Exercise description — Look over the entries and say how many lines include the word "will". Only the number, please.

(Collected data entries)
=== Begin Enclosure ===

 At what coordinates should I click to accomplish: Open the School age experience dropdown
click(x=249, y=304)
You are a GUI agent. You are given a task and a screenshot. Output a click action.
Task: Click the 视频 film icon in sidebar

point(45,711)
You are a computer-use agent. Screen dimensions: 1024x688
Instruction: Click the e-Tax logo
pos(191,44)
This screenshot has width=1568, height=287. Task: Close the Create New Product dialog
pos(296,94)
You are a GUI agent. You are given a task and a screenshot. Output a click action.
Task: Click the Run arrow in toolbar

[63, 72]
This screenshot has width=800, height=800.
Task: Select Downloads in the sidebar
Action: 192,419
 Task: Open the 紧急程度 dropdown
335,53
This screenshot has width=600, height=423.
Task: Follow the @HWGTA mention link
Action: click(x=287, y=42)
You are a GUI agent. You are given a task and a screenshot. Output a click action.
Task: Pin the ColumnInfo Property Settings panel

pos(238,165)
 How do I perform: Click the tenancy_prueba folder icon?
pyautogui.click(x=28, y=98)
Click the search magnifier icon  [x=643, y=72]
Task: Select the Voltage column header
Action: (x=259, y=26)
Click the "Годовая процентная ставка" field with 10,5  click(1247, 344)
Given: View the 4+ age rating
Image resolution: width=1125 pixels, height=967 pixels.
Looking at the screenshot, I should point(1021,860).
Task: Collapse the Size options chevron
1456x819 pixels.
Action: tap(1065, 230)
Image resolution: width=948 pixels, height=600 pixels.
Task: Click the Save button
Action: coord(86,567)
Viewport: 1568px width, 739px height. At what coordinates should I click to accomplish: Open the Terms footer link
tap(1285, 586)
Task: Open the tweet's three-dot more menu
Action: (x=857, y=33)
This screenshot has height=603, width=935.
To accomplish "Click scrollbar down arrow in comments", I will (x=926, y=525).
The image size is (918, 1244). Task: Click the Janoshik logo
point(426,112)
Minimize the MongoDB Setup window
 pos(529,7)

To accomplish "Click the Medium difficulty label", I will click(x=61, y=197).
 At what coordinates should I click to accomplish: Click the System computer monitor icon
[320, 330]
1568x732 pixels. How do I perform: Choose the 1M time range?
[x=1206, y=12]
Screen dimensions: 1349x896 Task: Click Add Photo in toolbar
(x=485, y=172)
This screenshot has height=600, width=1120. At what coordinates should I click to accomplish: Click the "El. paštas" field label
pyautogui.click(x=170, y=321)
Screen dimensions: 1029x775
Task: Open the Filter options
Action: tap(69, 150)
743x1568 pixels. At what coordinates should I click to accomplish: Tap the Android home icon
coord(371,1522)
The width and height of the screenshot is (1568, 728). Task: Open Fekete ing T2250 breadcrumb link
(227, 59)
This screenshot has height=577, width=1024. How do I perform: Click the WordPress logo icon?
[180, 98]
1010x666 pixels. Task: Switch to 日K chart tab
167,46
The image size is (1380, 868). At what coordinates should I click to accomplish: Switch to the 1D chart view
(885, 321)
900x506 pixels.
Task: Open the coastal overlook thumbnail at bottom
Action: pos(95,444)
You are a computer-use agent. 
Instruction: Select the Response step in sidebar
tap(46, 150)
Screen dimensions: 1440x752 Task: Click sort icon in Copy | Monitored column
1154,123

=== End Enclosure ===

Output below — 2